Wouldn’t you know, when Mother died, I had to drive behind the undertaker carrying her body for 45 minutes on a rainy Friday morning. You can guess what was going through my head.


Comment from Can’t hark my cry
Time: July 20, 2011, 5:46 pm

Snort! I learned those lines as “Undertaker, undertaker, undertaker, please drive slow/For that body you’re a-carrying, Lord I hate to see it go.” Not nearly as hilarious (and now I’m gonna be thinking “hauling” at every damned family funeral I go to in future, because that song always runs through my mind. Laughing and crying all at once, yes indeed!)


Comment from Deborah
Time: July 20, 2011, 5:49 pm

As long as we are sharing banjo videos, this is a sweet old favorite of mine:
http://www.youtube.com/watch?v=jSFLZ-MzIhM


Comment from GenghisJohn
Time: July 20, 2011, 6:32 pm

I tried to learn the banjo once, but being a Dobro player short circuited my effort. Dobro rolls are actually backwards banjo rolls, so when I tried to reverse my muscle memory synapses in my brain protested and my head hurt.
I gave the banjo to my son…..


Comment from Christopher Taylor
Time: July 20, 2011, 11:27 pm

One of the great advantages of bluegrass is that you don’t have to be really good at it. Sure its nice when you are, I mean if you’re Chubby Anthony or Earl Scruggs that’s terrific but you can get by with just minimal talent because of how simple and plain the music is.

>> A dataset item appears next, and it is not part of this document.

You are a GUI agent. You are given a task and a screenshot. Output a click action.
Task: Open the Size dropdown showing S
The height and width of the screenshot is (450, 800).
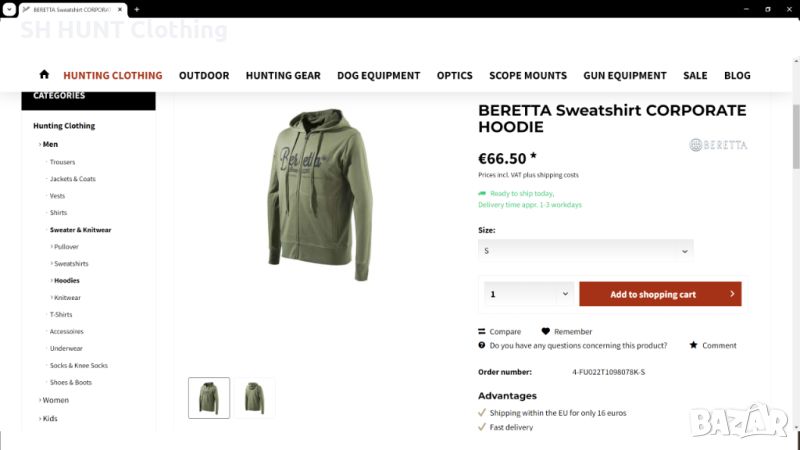585,251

And that’s its beauty because its everyman music, it is the folk music of the United States. You can sing terribly and still sing along.


Comment from S. Weasel
Time: July 20, 2011, 11:43 pm

One of the reasons I never solo is that I never had to. We used to play in huge groups.


Comment from Skandi Recluse
Time: July 21, 2011, 2:39 am

A friend of mine, who has some musical, and artistic talent, sent me this youtube link….the secret to success, beyond talent, hard work, and desire, is start young..

http://www.youtube.com/watch?v=I3qbB4Kq3Y0&feature=player_embedded#at=45


Comment from JC
Time: July 21, 2011, 5:13 am

“fake abolone”?
Like “aboloney”?
Or “abologna”?
We used to call it”mother-of-toilet seat” back in the day
Had an old Gibson LG-1 or suchlike, l
Original case in “stimulated bullagator”.


Comment from S. Weasel
Time: July 21, 2011, 12:36 pm

Funny thing about that, Skandi. I used to go to the Fiddler’s Jamboree in Smithville every year. I lost track of the number of mind-blowingly capable kids I heard there that I expected to hear from again…and didn’t (I had reason to remember, for I was a kid myself and I burned with envy).

I don’t know what it is. Maybe when you’re seven you play because your dad makes you, and then you defy him by quitting.


Comment from gromulin
Time: July 24, 2011, 6:33 am

I may very well off by a few years…my library was any compilation cassettes I could find. All my friends were listening to hair– metal and I was listening to tinny tapes of banjo music…it all sounded like the 30s to me. I always associate the 40s with big bands, not bluegrass. Lost interest after a couple years but still have a crapload of Chester and Lester on my ipod.


Comment from S. Weasel
Time: July 24, 2011, 11:05 am

It was kind of a semantic observation, Gromulin. Mike C. was alluding to Bill Monroe’s Blue Grass Boys, which was formed in the 40s. It’s where the term “bluegrass” comes from, and Monroe is often called “the father of bluegrass.”

But, obviously, much of the music we call bluegrass is old, old, old.


Comment from Elphaba
Time: July 26, 2011, 7:22 am

Bluegrass isn’t so much what you play, but how you play it. I love it…it’s the happiest shit to tap your toe to, yet the words are incredibly tragic. I suck tolerably well at upright bass, myself. Too bad the commute is so gnarly…I’d love to jam with you.